WORK TO BE COMPLETED →
Among the entries below, find the lines with "agent" and copy them.

(Stored data)
··········

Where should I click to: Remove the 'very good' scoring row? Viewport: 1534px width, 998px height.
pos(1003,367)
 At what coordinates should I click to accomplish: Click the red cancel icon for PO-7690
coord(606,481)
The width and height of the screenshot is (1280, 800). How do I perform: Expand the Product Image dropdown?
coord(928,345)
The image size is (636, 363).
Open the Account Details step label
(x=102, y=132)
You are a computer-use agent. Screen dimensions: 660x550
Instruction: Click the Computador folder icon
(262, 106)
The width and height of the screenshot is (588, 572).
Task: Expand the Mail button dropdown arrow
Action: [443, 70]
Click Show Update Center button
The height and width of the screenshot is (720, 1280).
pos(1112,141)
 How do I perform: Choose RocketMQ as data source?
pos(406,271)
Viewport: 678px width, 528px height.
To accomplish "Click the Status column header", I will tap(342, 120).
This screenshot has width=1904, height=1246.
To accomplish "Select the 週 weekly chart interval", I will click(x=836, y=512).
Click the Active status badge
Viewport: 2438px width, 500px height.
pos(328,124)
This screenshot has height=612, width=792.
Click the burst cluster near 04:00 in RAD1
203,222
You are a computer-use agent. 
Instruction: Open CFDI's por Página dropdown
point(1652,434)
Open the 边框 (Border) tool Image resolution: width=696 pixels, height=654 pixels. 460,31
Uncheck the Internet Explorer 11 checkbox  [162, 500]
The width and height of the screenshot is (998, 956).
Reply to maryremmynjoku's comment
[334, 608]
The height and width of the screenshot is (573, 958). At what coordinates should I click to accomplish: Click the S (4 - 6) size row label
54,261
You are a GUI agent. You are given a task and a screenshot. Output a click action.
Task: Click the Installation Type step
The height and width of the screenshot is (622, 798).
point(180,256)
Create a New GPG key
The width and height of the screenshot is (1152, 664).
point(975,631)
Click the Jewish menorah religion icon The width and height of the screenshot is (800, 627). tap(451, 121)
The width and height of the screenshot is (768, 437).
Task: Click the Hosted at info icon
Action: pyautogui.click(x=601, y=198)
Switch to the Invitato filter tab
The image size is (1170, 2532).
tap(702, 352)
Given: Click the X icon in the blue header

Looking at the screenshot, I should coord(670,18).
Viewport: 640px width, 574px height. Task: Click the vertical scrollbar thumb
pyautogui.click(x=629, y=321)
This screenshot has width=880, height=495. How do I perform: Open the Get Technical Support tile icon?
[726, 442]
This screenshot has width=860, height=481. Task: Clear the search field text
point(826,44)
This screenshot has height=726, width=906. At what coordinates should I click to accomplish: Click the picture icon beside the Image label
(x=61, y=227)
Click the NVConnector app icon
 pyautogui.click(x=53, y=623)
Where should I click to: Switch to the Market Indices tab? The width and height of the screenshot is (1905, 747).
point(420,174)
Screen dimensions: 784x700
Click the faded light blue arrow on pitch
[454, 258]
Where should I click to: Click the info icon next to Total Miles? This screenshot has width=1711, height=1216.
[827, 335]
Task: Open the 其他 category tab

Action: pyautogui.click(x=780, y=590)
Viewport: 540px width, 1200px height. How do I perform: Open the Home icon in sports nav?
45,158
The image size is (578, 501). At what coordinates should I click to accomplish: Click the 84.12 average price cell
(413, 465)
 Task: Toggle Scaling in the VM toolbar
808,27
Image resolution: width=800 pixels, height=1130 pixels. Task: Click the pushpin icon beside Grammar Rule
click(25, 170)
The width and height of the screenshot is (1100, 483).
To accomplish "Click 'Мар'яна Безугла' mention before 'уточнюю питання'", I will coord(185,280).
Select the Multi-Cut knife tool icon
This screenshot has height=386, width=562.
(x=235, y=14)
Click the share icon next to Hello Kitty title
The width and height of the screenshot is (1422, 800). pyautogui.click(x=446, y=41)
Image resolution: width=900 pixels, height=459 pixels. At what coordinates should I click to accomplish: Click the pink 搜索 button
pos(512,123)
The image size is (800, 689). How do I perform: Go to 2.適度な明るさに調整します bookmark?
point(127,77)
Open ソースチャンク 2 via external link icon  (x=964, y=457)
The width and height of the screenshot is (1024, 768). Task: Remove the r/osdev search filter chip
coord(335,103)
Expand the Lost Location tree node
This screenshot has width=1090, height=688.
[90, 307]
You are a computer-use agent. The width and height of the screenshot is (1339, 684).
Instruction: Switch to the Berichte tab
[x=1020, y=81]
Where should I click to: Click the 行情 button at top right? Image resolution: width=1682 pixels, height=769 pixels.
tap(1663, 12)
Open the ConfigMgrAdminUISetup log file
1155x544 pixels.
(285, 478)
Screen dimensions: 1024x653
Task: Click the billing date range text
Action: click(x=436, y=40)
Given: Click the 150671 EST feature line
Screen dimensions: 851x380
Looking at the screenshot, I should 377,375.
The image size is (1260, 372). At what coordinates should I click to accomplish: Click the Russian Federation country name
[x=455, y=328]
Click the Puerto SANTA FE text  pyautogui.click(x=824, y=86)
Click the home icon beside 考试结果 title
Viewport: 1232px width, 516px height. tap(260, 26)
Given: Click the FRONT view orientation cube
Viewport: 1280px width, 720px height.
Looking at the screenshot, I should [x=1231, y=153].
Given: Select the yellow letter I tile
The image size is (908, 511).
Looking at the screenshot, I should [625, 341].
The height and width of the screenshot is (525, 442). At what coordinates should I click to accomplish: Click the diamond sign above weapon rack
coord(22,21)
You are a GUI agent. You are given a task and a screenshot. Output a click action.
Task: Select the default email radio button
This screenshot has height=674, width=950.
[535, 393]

··········

TASK RESPONSE →
You are a computer-use agent. Screen dimensions: 660x550
You are a computer-use agent. 
You are a GUI agent. You are given a task and a screenshot. Output a click action.
You are a computer-use agent. The width and height of the screenshot is (1339, 684).
You are a GUI agent. You are given a task and a screenshot. Output a click action.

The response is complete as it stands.